Hiding an element based on a dropdown

My first attempt at using UI Elements so I thought I’d start with something really simple - hiding a field based on a choice in another field.

I modified the custom inspector from the Tank example, adding an enum to TankScript.

This is what my research would indicate should work. However my call back is never triggered. I’ve tried with just a debug.log in there, a separate method instead of an inline lambda. I’ve tried changing the class parameter to ChangeEvent to various things (the docs are especially unhelpful on what this parameter should be).

The callback is never fired.
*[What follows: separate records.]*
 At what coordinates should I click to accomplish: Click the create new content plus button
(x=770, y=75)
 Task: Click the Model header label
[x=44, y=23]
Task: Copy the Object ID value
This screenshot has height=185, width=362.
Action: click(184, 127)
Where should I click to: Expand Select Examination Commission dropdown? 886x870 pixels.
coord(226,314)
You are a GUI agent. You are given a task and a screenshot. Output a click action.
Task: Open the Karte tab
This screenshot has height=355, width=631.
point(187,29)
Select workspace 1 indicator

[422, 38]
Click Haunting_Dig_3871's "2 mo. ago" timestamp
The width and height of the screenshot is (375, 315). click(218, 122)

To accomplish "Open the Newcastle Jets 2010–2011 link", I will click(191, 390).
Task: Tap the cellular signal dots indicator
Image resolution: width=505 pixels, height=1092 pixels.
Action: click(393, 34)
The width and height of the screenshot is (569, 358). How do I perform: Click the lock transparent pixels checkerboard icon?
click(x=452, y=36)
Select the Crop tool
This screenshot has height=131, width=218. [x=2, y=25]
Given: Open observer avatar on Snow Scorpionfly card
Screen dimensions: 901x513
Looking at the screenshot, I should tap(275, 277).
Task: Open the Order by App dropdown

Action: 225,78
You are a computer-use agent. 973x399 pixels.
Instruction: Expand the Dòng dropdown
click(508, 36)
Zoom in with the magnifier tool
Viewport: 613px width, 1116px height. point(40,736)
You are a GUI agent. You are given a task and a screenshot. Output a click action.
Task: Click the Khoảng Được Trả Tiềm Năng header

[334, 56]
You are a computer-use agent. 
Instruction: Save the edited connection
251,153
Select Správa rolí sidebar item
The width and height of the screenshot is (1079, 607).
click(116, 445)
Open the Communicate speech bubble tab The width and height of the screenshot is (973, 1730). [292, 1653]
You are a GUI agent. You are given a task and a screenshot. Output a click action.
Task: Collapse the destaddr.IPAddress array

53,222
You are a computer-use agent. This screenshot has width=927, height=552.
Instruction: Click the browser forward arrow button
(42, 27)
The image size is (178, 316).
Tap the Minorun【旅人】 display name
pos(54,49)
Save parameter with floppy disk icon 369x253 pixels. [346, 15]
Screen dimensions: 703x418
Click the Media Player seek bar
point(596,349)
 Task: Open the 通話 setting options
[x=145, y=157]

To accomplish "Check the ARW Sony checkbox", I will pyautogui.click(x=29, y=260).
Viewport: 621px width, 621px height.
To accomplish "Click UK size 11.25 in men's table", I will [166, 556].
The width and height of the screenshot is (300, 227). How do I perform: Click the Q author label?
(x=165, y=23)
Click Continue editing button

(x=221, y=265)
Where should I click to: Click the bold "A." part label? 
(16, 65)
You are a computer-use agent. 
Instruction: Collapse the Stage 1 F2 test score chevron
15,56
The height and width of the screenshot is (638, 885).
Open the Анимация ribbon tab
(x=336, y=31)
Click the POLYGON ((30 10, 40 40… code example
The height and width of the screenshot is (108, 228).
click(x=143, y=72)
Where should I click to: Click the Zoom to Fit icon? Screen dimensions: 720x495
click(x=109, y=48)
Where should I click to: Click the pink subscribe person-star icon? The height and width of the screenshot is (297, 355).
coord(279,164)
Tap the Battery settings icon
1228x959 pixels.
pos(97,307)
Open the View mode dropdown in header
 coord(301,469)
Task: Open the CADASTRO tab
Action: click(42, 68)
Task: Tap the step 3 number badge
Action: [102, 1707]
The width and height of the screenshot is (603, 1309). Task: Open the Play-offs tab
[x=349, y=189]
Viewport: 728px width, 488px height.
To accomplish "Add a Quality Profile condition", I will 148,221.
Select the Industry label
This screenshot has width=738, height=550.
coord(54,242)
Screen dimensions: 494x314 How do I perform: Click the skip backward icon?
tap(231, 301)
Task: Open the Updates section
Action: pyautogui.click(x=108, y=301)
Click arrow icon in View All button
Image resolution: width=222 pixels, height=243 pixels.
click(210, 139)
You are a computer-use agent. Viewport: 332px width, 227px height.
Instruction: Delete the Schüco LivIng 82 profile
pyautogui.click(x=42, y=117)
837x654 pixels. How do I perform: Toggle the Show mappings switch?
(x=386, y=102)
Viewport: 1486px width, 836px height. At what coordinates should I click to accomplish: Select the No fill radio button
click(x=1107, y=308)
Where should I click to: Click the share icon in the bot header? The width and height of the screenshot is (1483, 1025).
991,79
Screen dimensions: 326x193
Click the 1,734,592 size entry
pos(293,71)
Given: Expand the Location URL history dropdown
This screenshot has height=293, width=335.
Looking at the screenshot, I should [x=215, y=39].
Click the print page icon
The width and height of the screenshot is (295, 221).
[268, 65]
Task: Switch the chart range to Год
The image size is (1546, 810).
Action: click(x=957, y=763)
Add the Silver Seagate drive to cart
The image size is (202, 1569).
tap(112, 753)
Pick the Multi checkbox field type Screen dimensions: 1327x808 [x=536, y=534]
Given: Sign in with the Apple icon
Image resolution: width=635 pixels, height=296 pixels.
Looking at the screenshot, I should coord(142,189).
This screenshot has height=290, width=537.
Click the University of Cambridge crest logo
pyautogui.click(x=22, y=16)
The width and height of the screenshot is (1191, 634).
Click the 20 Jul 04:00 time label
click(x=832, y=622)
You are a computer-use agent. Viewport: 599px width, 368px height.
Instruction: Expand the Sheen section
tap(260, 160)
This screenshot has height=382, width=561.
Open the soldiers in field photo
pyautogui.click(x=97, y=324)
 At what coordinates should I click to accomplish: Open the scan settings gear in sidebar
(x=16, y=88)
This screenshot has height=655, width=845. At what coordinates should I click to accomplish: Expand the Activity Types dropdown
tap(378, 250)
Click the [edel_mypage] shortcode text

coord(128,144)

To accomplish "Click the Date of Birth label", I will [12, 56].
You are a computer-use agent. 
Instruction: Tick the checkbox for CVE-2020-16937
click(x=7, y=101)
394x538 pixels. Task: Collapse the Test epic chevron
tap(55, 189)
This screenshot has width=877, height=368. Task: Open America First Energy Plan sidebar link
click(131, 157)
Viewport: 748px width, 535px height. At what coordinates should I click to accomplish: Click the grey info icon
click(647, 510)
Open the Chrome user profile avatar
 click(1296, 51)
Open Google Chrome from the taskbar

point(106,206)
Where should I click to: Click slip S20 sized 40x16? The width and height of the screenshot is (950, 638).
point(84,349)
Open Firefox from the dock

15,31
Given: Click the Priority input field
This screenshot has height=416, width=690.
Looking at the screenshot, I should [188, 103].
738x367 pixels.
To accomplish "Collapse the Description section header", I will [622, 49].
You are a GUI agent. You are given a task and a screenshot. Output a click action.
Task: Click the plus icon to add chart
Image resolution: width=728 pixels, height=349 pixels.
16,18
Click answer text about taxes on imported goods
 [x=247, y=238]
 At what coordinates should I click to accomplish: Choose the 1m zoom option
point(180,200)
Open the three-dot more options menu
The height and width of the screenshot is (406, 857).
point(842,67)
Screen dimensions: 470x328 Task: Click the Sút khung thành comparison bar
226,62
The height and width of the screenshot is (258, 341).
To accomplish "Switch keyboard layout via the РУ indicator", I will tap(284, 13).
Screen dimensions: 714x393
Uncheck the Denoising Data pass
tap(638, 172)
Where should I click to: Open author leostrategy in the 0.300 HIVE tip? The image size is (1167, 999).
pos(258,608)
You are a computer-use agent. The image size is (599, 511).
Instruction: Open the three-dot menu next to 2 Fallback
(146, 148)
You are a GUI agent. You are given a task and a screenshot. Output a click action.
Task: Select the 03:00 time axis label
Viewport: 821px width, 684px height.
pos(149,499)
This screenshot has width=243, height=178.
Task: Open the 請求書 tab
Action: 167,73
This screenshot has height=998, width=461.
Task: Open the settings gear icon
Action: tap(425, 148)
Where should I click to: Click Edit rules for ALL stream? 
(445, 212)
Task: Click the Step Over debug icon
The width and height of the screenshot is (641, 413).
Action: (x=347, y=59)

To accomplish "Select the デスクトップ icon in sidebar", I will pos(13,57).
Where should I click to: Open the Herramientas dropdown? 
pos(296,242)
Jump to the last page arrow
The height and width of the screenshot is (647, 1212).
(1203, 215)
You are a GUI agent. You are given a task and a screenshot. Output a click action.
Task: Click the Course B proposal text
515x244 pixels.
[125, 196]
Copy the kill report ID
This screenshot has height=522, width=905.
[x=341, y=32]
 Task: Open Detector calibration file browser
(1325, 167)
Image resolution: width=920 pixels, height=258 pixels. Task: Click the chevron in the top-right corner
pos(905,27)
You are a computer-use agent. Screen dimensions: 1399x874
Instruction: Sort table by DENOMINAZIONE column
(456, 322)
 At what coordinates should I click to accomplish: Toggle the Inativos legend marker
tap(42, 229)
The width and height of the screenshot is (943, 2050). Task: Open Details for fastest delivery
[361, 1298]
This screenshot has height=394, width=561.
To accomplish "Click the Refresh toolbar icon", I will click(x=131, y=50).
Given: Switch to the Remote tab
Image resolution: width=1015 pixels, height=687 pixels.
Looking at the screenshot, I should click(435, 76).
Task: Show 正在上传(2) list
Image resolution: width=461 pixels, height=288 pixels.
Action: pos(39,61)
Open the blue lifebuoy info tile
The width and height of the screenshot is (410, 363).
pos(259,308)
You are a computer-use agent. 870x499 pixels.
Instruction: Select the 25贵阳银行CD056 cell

Any ideas?

using UnityEditor;
using UnityEngine;
using UnityEngine.UIElements;

[CustomEditor(typeof(TankScript))]
public class TankEditor : Editor
{
    public override VisualElement CreateInspectorGUI()
    {
        var visualTree = Resources.Load("tank_inspector_uxml")
            as VisualTreeAsset;
        var ve = visualTree.CloneTree();
        ve.Q("enum-field").RegisterCallback<ChangeEvent<TankScript.MyEnum>>(
            evt => {
            ve.Q("tank-size-field").visible = (
                evt.newValue == TankScript.MyEnum.One);
        });
        return ve;
    }
}

The only other relevant code is this:

using UnityEngine;

public class TankScript : MonoBehaviour
{
    public string tankName = "Tank";
    public float tankSize = 1;
    public enum MyEnum {Zero,One}
    public MyEnum enumField = MyEnum.Zero;
}

and

<UXML xmlns:ui="UnityEngine.UIElements" xmlns:ue="UnityEditor.UIElements">
    <ui:VisualElement name="row" class="container">
        <ue:PropertyField binding-path="tankName" name="tank-name-field" />
        <ue:PropertyField binding-path="tankSize" name="tank-size-field" />
        <ue:PropertyField binding-path="enumField" name="enum-field" />
    </ui:VisualElement>
</UXML>

Hello,

Internally the PropertyField will only create a PopupField (since it may represent a C++ enum from the core engine with no C# representation). We may add the ability to detect if this property is a managed enum at a later time.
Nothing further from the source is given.